Zehn, zum hundertsten Male
Ich träume wieder von der Gruppe von Leuten, die die Apokalypse überlebt haben oder im Bürgerkrieg lebt oder...
Es ist immer diese kleine Gruppe. Früher war ich immer die Anführerin, zur Zeit bin ich eher nur ein Mitglied der Gemeinschaft, das berät und zur Vorsicht mahnt.

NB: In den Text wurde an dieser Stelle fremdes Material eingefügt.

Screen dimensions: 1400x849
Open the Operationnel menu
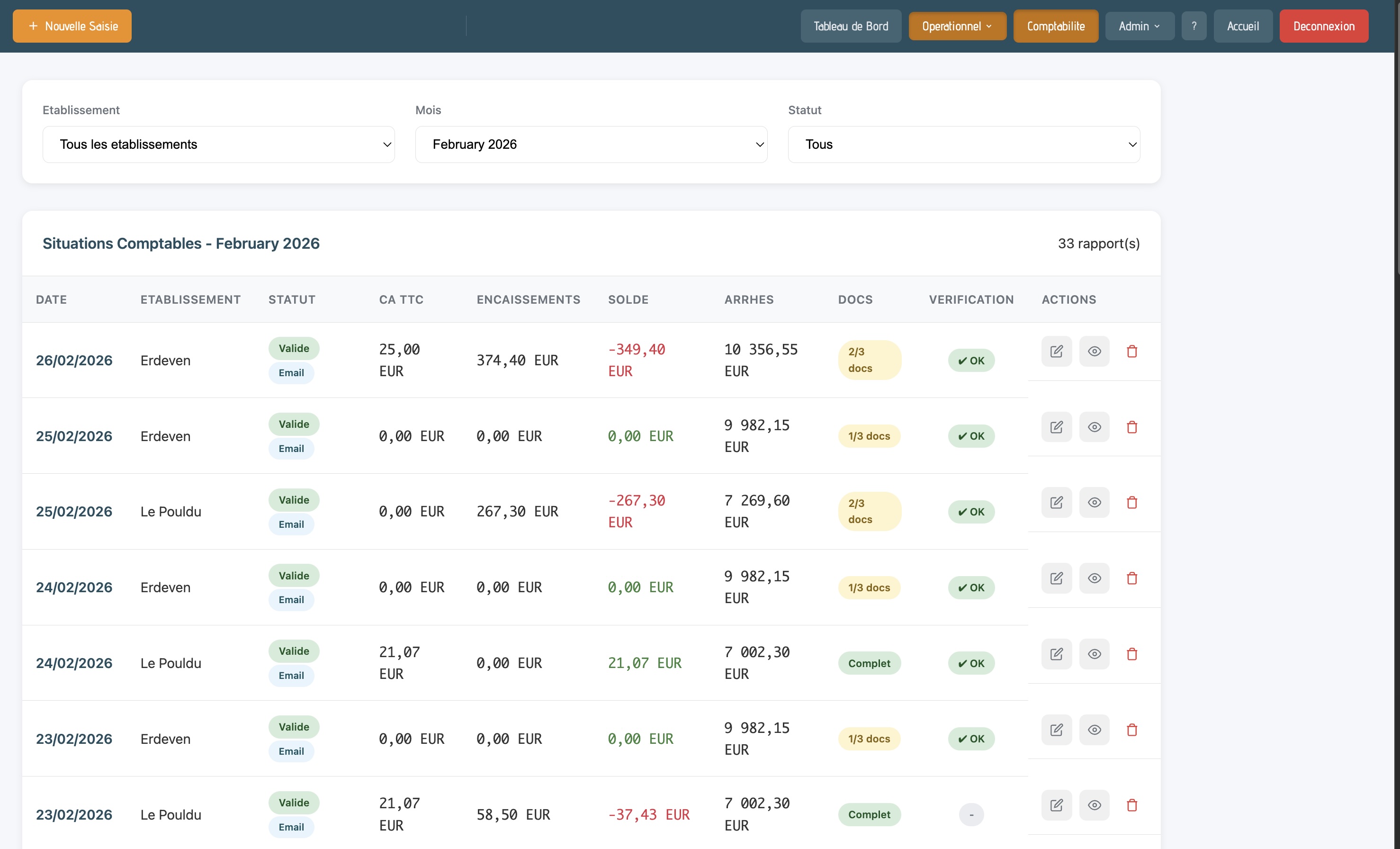tap(957, 26)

Letztens war es ein Industriegebiet, große Hallen, in denen wir uns niederließen und in den wir gut zurechtkamen.
Diesmal: eine alte Villenkolonie und viele Gedanken um Essen und Essensbeschaffung, Erhalt der Bausubstanz. Diesmal gab es auch wieder Bedrohung von außen, Versteckenmüssen und offenen Kampf.
Als ich bei der Ärztin war letztens, stimmte sie mir zu als ich sagte, daß ich noch Dinge von Omas Leben mit mir herumtrage. Ich weiß nur wenig darüber, weil sie irgendwann aufgehört hat, darüber zu sprechen. Gerade das Thema „die Russen kommen“ hat sie ausgespart und ich denke, ich weiß, warum. Durchschüsse, Tiefflieger, Bomben, das zerstörte Dresden... wie viel wird davon epigenetisch gespeichert?
Meine Mutter träumt schon immer von Verfolgung. Sie muß immer in Kellern durch enge Durchgänge fliehen. Auch in meinen Träumen spielt oft der Untergrund eine Rolle. Unter der Erde und Untergrund-Kämpfer, beides. Opa war Deserteur, wofür ich ihm heute gerne danken würde und er hat sich geschämt und die Scham mit ins Grab genommen... Ach, Opa.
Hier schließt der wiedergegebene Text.